Au début des années 1990, une idée anime de nombreux débats en Suisse : l’Union européenne et son espace économique. Alors que tous les partis majoritaires sont plutôt favorables à un rapprochement de la Suisse avec cette entité supranationale, l’UDC maintient une position claire, motivée par ses valeurs souverainistes et patriotiques. Le parti rejette en effet totalement l’idée d’intégrer la Suisse dans le projet européen. Entre 1992 et 2001, trois votations populaires ont lieu pour consulter la population sur son intérêt à rejoindre l’UE. Par trois fois, le peuple suisse se prononce en défaveur de l’Europe.

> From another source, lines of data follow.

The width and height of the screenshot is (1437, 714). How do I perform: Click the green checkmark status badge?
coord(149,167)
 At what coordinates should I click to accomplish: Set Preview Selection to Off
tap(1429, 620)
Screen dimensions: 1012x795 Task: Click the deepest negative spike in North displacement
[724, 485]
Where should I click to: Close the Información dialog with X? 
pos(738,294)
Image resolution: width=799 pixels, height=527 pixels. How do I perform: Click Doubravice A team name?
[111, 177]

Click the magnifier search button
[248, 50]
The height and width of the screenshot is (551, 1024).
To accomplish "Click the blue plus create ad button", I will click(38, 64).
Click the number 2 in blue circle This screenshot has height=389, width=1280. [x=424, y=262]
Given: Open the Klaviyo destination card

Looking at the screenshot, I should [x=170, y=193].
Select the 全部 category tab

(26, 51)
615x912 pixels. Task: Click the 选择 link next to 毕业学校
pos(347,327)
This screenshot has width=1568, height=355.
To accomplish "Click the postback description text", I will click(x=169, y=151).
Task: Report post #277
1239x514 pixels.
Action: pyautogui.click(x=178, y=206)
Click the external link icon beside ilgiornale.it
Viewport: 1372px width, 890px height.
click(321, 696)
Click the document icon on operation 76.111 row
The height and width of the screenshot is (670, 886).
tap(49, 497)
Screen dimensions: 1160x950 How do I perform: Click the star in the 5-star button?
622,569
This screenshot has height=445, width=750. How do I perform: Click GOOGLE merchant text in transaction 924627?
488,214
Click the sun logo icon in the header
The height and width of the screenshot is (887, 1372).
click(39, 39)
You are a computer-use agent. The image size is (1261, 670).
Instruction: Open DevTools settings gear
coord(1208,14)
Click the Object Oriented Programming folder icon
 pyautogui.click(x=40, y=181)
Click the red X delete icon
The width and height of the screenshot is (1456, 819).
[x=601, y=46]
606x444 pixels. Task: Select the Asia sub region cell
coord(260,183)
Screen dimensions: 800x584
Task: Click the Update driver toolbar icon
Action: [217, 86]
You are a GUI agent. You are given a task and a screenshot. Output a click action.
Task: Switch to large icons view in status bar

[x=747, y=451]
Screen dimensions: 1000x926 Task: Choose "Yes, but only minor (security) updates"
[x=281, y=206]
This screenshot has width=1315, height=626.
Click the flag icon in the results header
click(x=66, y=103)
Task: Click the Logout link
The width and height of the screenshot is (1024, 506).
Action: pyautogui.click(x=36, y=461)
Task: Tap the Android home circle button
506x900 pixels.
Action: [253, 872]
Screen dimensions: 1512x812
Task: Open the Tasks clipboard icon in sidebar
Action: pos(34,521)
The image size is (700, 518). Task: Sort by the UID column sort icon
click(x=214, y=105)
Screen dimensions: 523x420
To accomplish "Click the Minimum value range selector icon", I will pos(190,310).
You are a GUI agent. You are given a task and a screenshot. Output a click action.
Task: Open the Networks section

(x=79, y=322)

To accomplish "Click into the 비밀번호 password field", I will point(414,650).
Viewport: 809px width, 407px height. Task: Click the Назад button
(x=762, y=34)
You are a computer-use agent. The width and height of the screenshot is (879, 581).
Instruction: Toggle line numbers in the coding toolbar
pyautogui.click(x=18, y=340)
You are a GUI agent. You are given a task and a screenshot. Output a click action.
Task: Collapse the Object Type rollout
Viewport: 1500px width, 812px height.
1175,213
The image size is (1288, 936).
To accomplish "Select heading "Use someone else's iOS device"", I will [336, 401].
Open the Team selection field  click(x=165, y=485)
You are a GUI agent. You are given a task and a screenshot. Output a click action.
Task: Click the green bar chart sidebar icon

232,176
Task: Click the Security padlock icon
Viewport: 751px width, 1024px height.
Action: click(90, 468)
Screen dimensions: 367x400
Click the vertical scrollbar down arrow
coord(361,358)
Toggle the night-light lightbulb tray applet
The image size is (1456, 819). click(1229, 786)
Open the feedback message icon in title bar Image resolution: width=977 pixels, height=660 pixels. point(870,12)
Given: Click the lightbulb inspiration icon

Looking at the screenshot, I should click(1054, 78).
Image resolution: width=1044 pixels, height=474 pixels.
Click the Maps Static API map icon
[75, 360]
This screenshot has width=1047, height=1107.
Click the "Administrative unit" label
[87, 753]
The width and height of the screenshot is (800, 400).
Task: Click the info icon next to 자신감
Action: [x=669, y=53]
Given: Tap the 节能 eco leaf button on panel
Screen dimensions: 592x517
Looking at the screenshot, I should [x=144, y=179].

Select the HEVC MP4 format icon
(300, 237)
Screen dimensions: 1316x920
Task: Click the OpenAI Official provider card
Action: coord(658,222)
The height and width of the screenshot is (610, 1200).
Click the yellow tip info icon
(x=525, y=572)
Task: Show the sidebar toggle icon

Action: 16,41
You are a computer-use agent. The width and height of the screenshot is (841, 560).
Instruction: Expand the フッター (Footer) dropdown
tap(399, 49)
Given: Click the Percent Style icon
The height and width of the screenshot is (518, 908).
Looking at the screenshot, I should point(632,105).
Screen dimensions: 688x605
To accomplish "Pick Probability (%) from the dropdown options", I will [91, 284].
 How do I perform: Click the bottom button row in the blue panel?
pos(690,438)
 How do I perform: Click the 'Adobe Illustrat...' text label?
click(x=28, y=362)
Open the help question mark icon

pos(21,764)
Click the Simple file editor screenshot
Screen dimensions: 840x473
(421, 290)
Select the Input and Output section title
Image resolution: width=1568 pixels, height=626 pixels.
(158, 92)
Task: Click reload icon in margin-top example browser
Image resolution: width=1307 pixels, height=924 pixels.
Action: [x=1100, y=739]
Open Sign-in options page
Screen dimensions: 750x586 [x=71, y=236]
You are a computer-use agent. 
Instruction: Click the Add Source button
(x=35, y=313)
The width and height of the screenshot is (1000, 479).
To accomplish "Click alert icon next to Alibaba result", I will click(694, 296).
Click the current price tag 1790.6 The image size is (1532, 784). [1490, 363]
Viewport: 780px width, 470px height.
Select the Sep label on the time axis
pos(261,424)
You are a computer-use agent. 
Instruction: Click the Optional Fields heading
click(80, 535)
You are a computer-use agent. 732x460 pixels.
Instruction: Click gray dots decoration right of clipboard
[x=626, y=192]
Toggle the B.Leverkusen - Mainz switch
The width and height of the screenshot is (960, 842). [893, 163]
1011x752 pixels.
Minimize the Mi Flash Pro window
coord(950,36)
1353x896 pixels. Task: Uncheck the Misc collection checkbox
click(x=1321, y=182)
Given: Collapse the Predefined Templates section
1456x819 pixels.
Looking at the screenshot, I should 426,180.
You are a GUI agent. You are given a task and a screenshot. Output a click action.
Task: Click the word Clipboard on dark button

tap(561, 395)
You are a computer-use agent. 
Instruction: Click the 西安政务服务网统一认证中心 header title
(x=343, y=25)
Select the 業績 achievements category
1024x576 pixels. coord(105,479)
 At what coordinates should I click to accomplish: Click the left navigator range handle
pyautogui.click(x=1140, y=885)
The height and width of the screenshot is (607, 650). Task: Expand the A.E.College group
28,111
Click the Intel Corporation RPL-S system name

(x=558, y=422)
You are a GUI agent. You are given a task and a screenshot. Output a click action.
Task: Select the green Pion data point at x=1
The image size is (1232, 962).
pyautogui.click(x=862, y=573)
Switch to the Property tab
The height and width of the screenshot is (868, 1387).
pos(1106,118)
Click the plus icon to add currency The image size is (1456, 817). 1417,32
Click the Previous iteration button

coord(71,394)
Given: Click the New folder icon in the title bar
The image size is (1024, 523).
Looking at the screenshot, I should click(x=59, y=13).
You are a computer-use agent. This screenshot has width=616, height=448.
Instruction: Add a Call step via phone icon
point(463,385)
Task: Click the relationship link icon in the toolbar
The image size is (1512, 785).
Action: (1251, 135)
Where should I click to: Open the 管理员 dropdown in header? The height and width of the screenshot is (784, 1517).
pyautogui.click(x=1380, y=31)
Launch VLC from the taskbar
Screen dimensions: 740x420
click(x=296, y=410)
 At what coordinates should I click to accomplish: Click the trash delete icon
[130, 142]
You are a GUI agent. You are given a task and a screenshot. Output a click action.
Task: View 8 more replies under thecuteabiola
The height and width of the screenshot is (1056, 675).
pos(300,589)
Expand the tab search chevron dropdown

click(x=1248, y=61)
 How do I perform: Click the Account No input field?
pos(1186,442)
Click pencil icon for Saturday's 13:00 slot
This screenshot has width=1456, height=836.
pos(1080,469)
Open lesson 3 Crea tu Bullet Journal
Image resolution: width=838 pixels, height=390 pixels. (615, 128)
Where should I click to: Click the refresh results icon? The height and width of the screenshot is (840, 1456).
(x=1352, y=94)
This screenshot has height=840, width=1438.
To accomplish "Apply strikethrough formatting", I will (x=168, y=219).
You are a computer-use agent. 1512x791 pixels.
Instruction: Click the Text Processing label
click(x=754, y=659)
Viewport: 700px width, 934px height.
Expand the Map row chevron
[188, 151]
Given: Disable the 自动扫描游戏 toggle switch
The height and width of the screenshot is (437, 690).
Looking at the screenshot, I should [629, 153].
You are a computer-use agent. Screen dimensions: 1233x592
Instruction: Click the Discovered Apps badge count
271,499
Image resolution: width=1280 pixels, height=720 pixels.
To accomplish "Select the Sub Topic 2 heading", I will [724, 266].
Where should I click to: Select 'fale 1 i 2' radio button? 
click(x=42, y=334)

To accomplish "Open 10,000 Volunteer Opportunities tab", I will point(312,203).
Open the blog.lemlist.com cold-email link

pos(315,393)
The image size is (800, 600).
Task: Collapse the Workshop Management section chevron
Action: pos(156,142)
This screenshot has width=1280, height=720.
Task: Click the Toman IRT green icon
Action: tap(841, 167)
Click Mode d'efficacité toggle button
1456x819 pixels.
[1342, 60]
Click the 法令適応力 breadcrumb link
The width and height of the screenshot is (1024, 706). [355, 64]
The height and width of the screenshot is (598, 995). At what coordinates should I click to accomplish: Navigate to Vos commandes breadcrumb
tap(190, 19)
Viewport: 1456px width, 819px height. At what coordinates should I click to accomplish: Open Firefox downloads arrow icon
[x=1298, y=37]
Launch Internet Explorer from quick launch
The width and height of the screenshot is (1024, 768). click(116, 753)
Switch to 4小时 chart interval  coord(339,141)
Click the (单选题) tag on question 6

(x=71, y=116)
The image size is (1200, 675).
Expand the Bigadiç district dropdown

À travers ces votations, l’UDC a donc soutenu une position claire à laquelle les citoyens suisses ont pu s’identifier.

4 mars 2001 : l’initiative populaire intitulée « Oui à l’Europe ! » proposant l’ouverture de négociations d’adhésion à l’UE est rejetée par 76,8 % des votants.

Barrage à l’immigration

La fin du XXe siècle en Suisse est marquée par une immigration massive, liée à une forte demande de main-d’œuvre pour soutenir son développement économique. Cette période a largement contribué à la prospérité du pays, mais elle a aussi posé des défis importants, notamment en termes d’intégration sociale et de gestion des ressources.

En réponse à Cesla Amarelle, le graphique de l’immigration en Suisse depuis 1860

Dans ce contexte, l’UDC a toujours adopté une ligne très opposée à toute forme d’immigration, prônant la protection de la culture nationale. Le parti s’est notamment servi d’affiches très explicites afin d’exacerber un sentiment national dans cette période marquée par des profonds mouvements démographiques. Cette forte immigration leur a ainsi offert l’occasion de capitaliser sur une position de « protecteur » de l’identité suisse, attirant un électorat sensible aux questions d’identité nationale et préoccupé par les changements culturels et économiques associés à ces mouvements démographiques. Cela leur a permis de consolider leur position politique en articulant un discours centré sur la préservation des traditions suisses et la défense de la souveraineté nationale.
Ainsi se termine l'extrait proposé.